> _Vos consignes_:
A – Dans l'extrait sur les services en français au Manitoba, énumérez les droits obtenus par la minorité francophone selon la citation de Jacques Leclerc.
B – Reprenez l'extrait sur les services en français au Manitoba et prolongez-le à la suite de sa dernière phrase.

> _Extrait choisi_:

▬▬▬▬▬▬▬▬▬▬

Ainsi, les services en langue française sont offerts dans des centres de services entièrement bilingues situés dans les régions désignées (il y en a trois). Ils sont également offerts, après autorisation ou détermination du ministre responsable des services en langue française, dans des centres de services partiellement bilingues où le nombre de postes et d’employés désignés bilingues est suffisant pour garantir la prestation efficace de tels services.

Selon Jacques Leclerc, « les victoires des francophones sur le plan juridique n’ont pas fait nécessairement avancer leur cause. Elles ont provoqué à la fois un ressentiment du côté de la majorité anglaise et une réaction de crainte du côté de la minorité francophone. Il n’est pas dû au hasard que le gouvernement manitobain n’ait pas encore transposé dans une loi les droits de la minorité francophone. Dans cette province, les services en français sont protégés par une simple politique dont l’application dépend entièrement de la bonne volonté du gouvernement. Or, une simple politique n’aura jamais le poids d’une loi. Une loi, par exemple sur les services en français, permettrait de recourir aux tribunaux quand les efforts du gouvernement sont jugés insuffisants. Pour le moment, il n’existe aucun recours. De plus, les droits obtenus se réduisent à peu de choses : des écoles primaires, des procès partiellement en français, quelques formulaires bilingues et des services municipaux bilingues mais souvent boiteux dans la Ville de Winnipeg. »[7]

En ce qui concerne la radio, la communauté francophone peut compter sur trois stations : une radio d’État (la Première Chaîne d’Ici Radio-Canada : CKSB) et deux radios privées (Envol 91 FM et CBAU, la radio étudiante du Collège universitaire de Saint-Boniface). Toutefois, dans ce milieu minoritaire, une station privée comme Envol doit composer avec des sources de financement limitées. C’est aussi la seule radio communautaire du Manitoba et la seule radio communautaire francophone.

▬▬▬▬▬▬▬▬▬▬

> _Données brutes_:
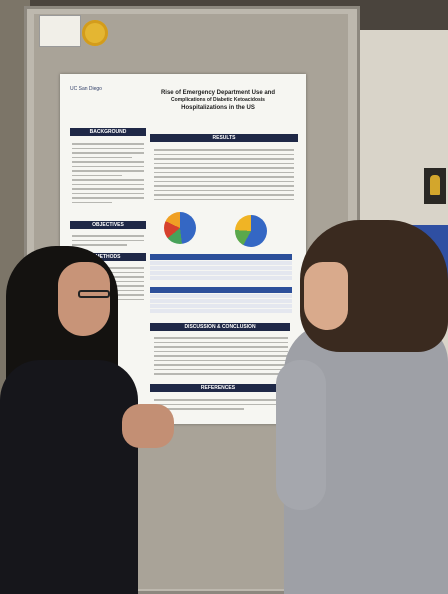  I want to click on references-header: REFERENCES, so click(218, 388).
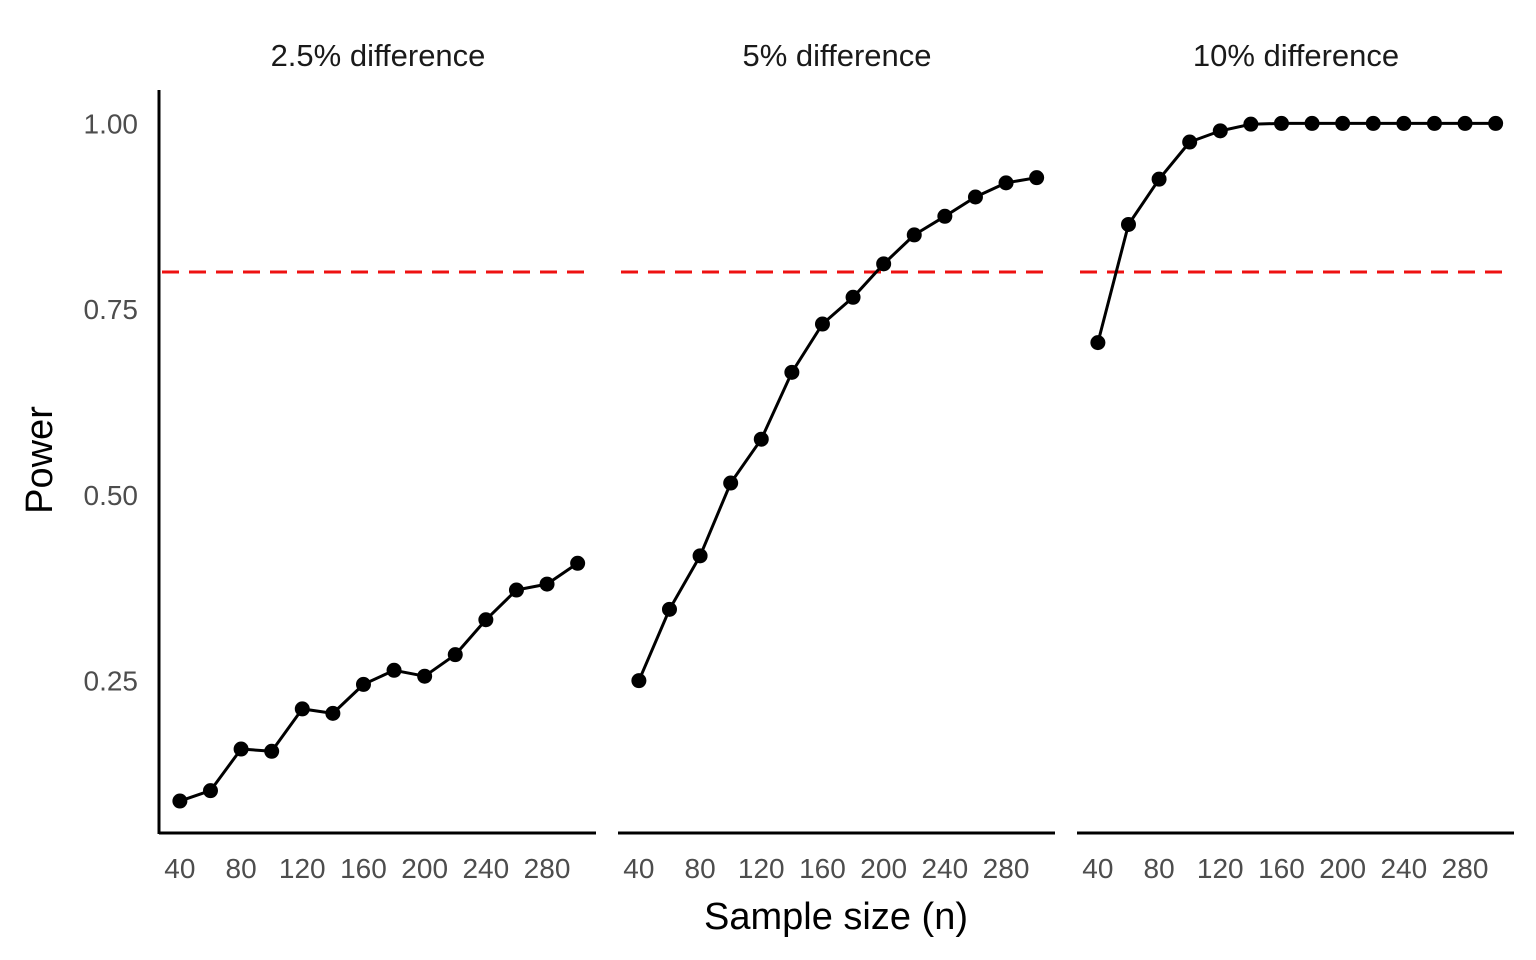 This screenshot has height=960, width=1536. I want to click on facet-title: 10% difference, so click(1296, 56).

▬▬▬▬▬▬▬▬▬▬

> _Réponses à l'exercice_:
A –
- des écoles primaires
- des procès partiellement en français
- quelques formulaires bilingues
- des services municipaux bilingues mais souvent boiteux dans la Ville de Winnipeg

B –
Pour la télévision, les francophones peuvent syntoniser CBWFT-TV (Ici Radio-Canada au Manitoba). Grâce à la câblodistribution, les francophones ont accès à RDI (Réseau de l’information d’Ici Radio-Canada), à TVA (réseau privé en provenance du Québec et présent dans la plupart des provinces), à TFO-Ontario (télévision francophone de l’Ontario) et à TV5 (télévision de la Francophonie internationale).

Nous avons également une association : l’Association culturelle franco-manitobaine, l’ACFM.[8] Sa mission est de contribuer « au développement de la culture et des arts francophones en facilitant la mise en place d’une programmation et des services d’appui aux comités culturels membres. »

Patrie de l’immense écrivaine Gabrielle Roy et du chanteur-compositeur Daniel Lavoie, le Manitoba continue de produire des écrivains, des compositeurs ainsi que des acteurs et des actrices.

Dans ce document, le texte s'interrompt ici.